• [Source text]:

----

Friday, May 18, 2012

The boyfriend that stole everything

I was talking to my therapist about the fact that I don't like people and that I want them as far from me as possible, and then I thought I didn't use to be like this. I used to like being around with people, so, when did this start?? what happened to me?? and then I remembered "the boyfriend that stole everything" and what he did to me.

I had met this guy a few years before, and i had thought he was cute, just saw him once. After that we waved at each other several times while driving our cars, he got fat and I didn't like him anymore. But this one day, I had just broken up with someone I really loved and who hurt me a lot and I was getting drunk with some friends at the tatoo studio, and he showed up. He was thin again and he seemed very happy to see me there. We started talking and a few days later he was already my boyfriend. I was very happy, cause being with him helped me not to thing about the other one, and kept sadness away from me.

----

• [Dataset content]:
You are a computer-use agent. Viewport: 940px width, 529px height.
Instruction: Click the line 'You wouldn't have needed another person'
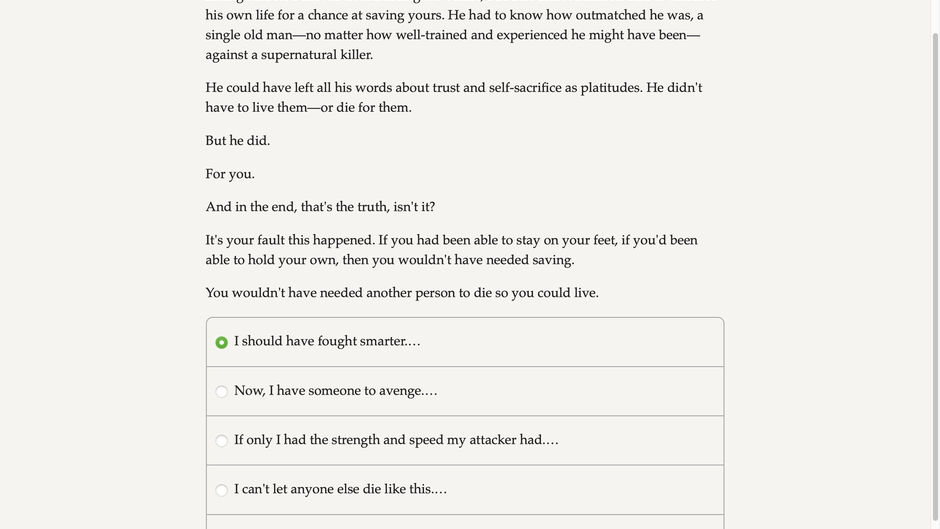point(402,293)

----

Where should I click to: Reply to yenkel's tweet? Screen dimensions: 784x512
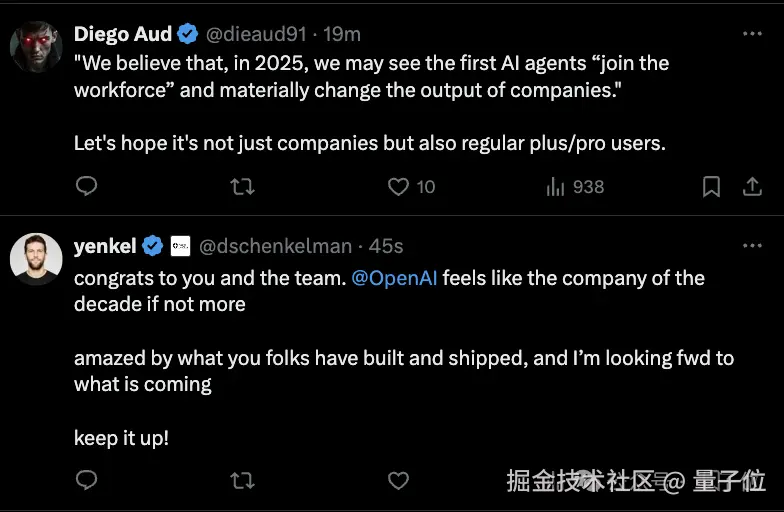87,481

----

• [What to produce]: Continue the blog post "The boyfriend that stole everything," starting after its last sentence.

• [Written reply]:
Those were hard times for me back then, cause I was taking some pills that shouldn't be taken with alcohol, but the doctor told me I could drink and just before going to bed, I could take my pills. But I guess my doctor didn't consider I drank everyday, and now that I'm sober I can see those pills mixed with alcohol did affect my judgement back then.

So being high almost all day long and feeling safe with him led me to do a series of stupid things. He moved in with me, a few weeks after we started dating and suspiciously enough, some things started to disappear, specially money, but he managed to convince me I was sleepwalking and taking the money and getting rid of it. So I thought it was all my fault!!!


Some other things disappeared from my house. The most expensive toys, my son's money, my videocamera, my dvd, my digital camera, but I didn't realize untill it was too late. I was so numb back then, I regret that now.

His son stole my car while I was in another city, and of course, crashed it. And he begged me to not go to the police, he promised he would pay all the expenses and fix the damages of both cars. Of course he didn't!!! and when I was about to lose my car, I had to borrow a lot of money from my parents, money he promised he would pay, and yes, he never payed.

We both moved to another city, where I was supposed to have a better job, but instead, the company broke and I got left there with no job and no money. He said he would get a job, and he actually said he had gotten jobs, but what a coincidence!! just before getting paid he was suspiciously fired!!!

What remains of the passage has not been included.